I did not find parseJson() in the IDF and so cannot answer your specific question.
In general terms however:
For a library to be thread safe then there must be no 'memory' between function calls contained within library variables. It must not be possible for the library to share some resource (internal variable and/or device) with another thread.
Executable code is not the issue, it is the shared variables and/or shared device.
So a library which works this way:
Code: Select all
pMyJsonDecode = startJson(aString);
nextValue = nextJsonValue(pMyJsonDecode);
Is likely to be thread safe as the parsing 'context' is being stored in pMyJsonDecode. The libary itself has no internal memory.
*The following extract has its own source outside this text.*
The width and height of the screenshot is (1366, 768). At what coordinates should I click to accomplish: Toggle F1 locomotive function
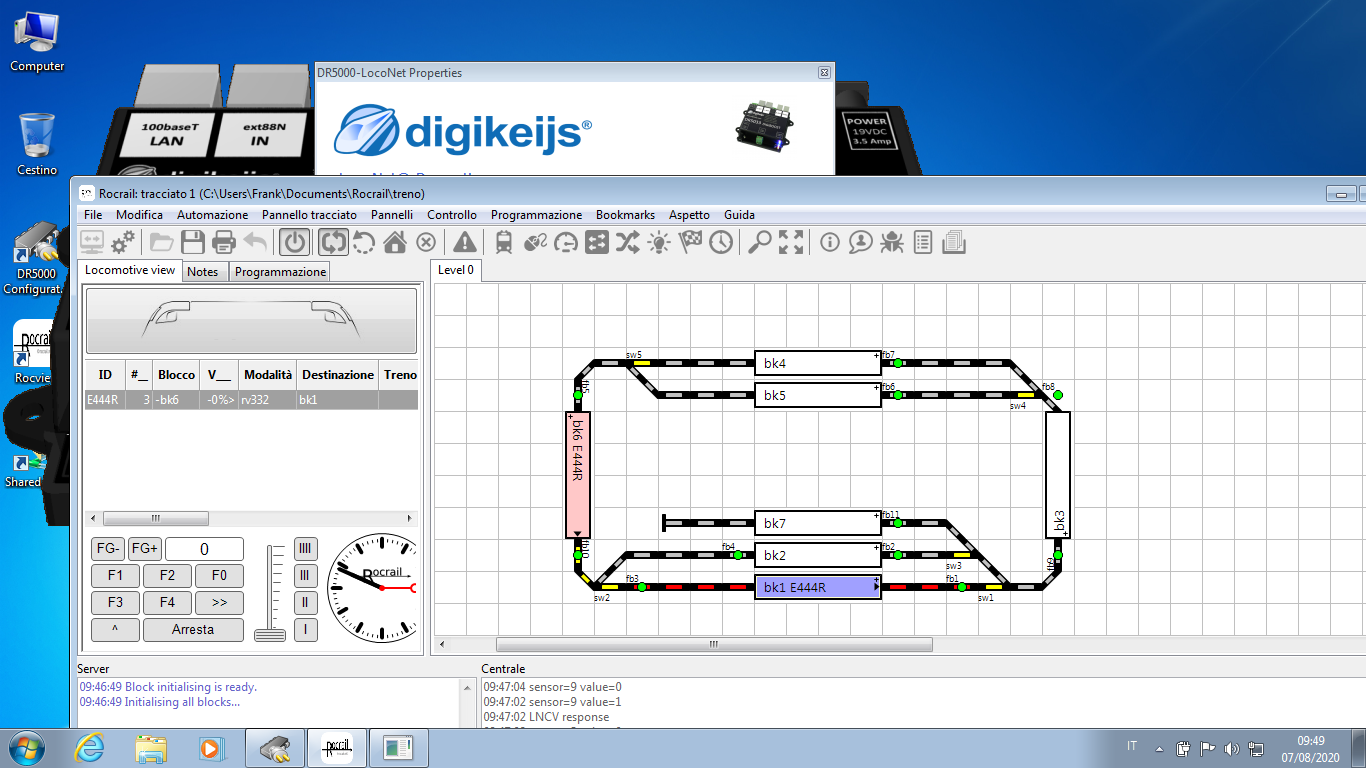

The library gives you the item to be remembered and on next use you remind the library what it was up too.
If however a function uses data previously setup by itself or another library function (& not passed back to the libary user) then it is likely that the library is not thread safe.
Typically if a libary contains file scope variables and/or static variables within a function then the library is probably not thread safe (a number of exceptions including when the library uses semaphore etc to control access to shared items).
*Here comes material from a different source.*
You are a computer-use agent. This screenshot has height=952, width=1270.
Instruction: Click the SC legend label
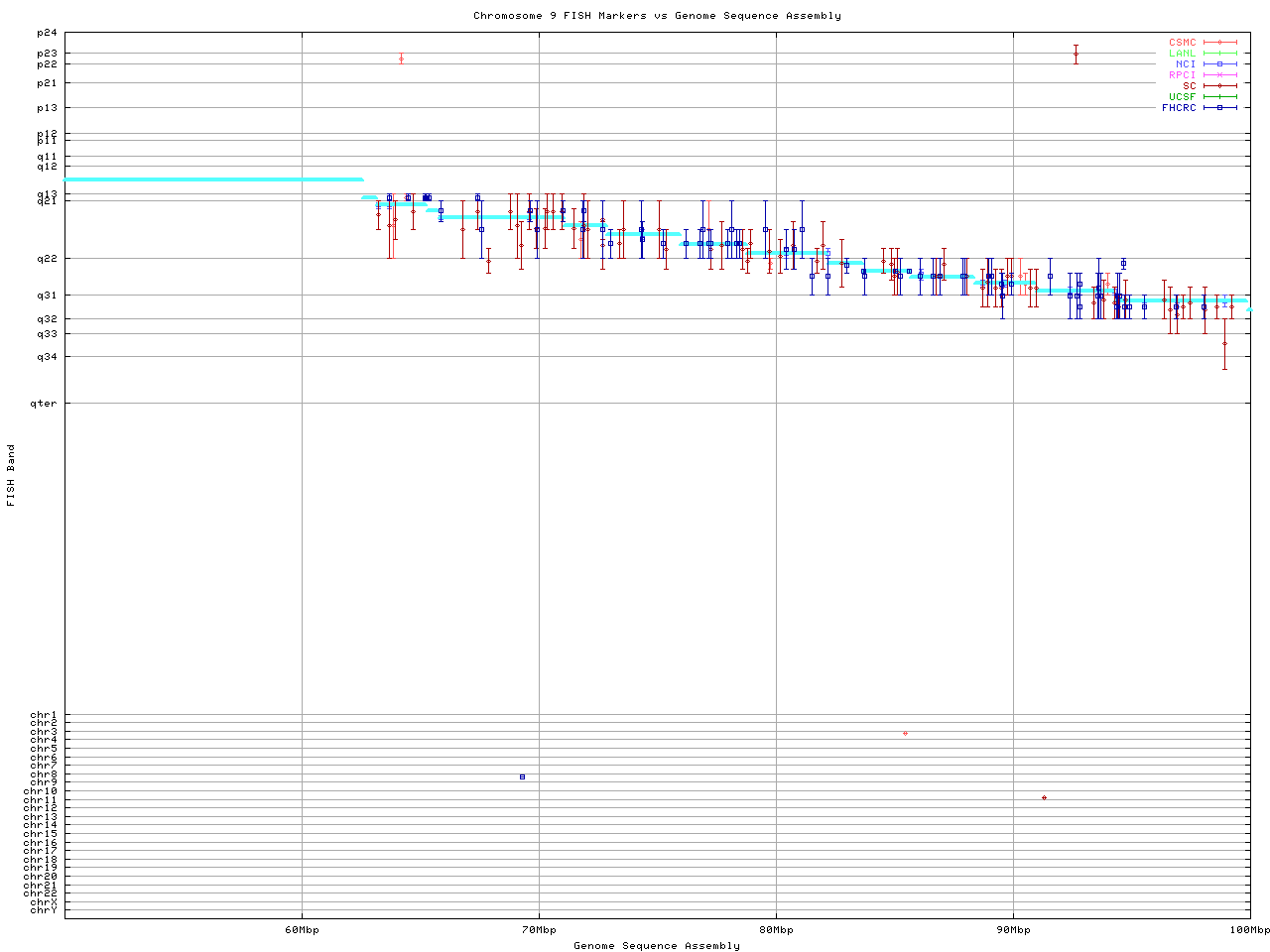coord(1189,86)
The typical 'thread unsafe' library example is strtok()
http://www.cplusplus.com/reference/cstring/strtok/. In the old days strtok() was not thread safe as you initialised the process by passing your string and then continued the process by passing NULL. The library function strtok() remembered your string and so was not thread safe.
Note that these days strtok() is typically thread safe as the supporting plaform keeps a local copy of library variables for each thread.
This thread memory only works for
some standard C library functions however.